Pembengkakan sel atau yang lazim dikenal dengan sebutan degenerasi albuminosa (cloudy swelling) inilah yang mungkin menyebabkan lumen tubulus proksimal mengalami penyempitan seperti yang tampak pada penelitian ini. Derajat keparahan pada temuan secara mikroskopis seringkali tidak berkorelasi dengan derajat keparahan pada temuan klinik. NTA nefrotoksik digambarkan dengan adanya jejas epitel akut yang mencolok pada tubulus proksimal. Gambaran histologis nekrosis tubuler mungkin secara keseluruhan tidak spesifik, tetapi pada zat-zat beracun jenis tertentu memberikan gambaran yang khas. Pada NTA nefrotoksik ini didapatkan gambaran membrana basalis yang masih baik (Wijaya, 2005).Pada penelitian didapatkan perbedaan bermakna antara K dengan P1, K dengan P2, K dengan P3, P1 dengan P2, P1 dengan P3 dan P2 dengan P3. Hal ini diduga karena kemampuan dari ginjal untuk memekatkan atau mengkonsentrasikan berbagai macam zat. Pertama, karena garam dan air yang berasal dari filtrasi glomerulus direabsorbsi oleh tubulus sehingga zat-zat yang tersisa dalam cairan tubulus menjadi lebih pekat. Hal inilah yang mengakibatkan konsentrasi suatu zat termasuk seduhan kelopak bunga Rosella yang tidak toksik di dalam plasma menjadi toksik di dalam cairan tubulus. Kedua, karakteristik dari transpor ginjal adalah kemampuannya untuk mengkonsentrasi substansi xenobiotik di dalam sel. Jika suatu zat kimia disekresi secara aktif dari darah ke urin, zat kimia ini terlebih dahulu diakumulasikan dalam tubulus proksimal atau jika substansi kimia ini direabsorbsi dari urin maka melalui sel epitel tubulus dengan konsentrasi tinggi (Hodgson et al., 2001).

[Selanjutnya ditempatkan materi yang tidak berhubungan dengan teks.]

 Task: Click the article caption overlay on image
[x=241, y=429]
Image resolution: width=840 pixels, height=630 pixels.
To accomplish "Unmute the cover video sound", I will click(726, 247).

Sel epitel tubulus proksimal mempunyai kemampuan untuk melakukan perbaikan selnya sendiri. Apabila terpapar zat toksik sel-sel yang tidak rusak dapat mengkompensasi kerusakan dengan melakukan hipertrofi, adaptasi dan proliferasi sel kemudian dilanjutkan dengan re-epitelisasi dan diferensiasi. Sama halnya dengan sel yang tidak rusak, sel yang rusak tetapi belum mengalami nekrosis akan melakukan perbaikan dan adaptasi sel. Akan tetapi zat toksik dengan dosis tertentu yang terakumulasi pada sel epitel dapat menyebabkan terganggunya proses perbaikan sel, migrasi dan proliferasi sehingga sel tidak dapat mengkompensasi kerusakan. Hal inilah yang mengakibatkan jumlah tubulus yang mengalami kerusakan meningkat sebanding dengan peningkatan dosis yang diberikan (Wijaya, 2005).

Berdasarkan penelitian didapatkan bahwa pemakaian seduhan kelopak bunga Rosella per oral dengan dosis lazim di masyarakat sudah menimbulkan kerusakan tubulus proksimal ginjal yang berbeda bermakna terhadap kelompok kontrol normal dan masing-masing kelompok perlakuan. Ditemukan pula adanya peningkatan jumlah kerusakan tubulus proksimal ginjal yang sebanding dengan dosis yang diberikan, sehingga seduhan kelopak bunga Rosella tidak aman apabila dikonsumsi oleh penderita penyakit ginjal dan perlu diadakan penyesuaian dosis yang aman bagi ginjal.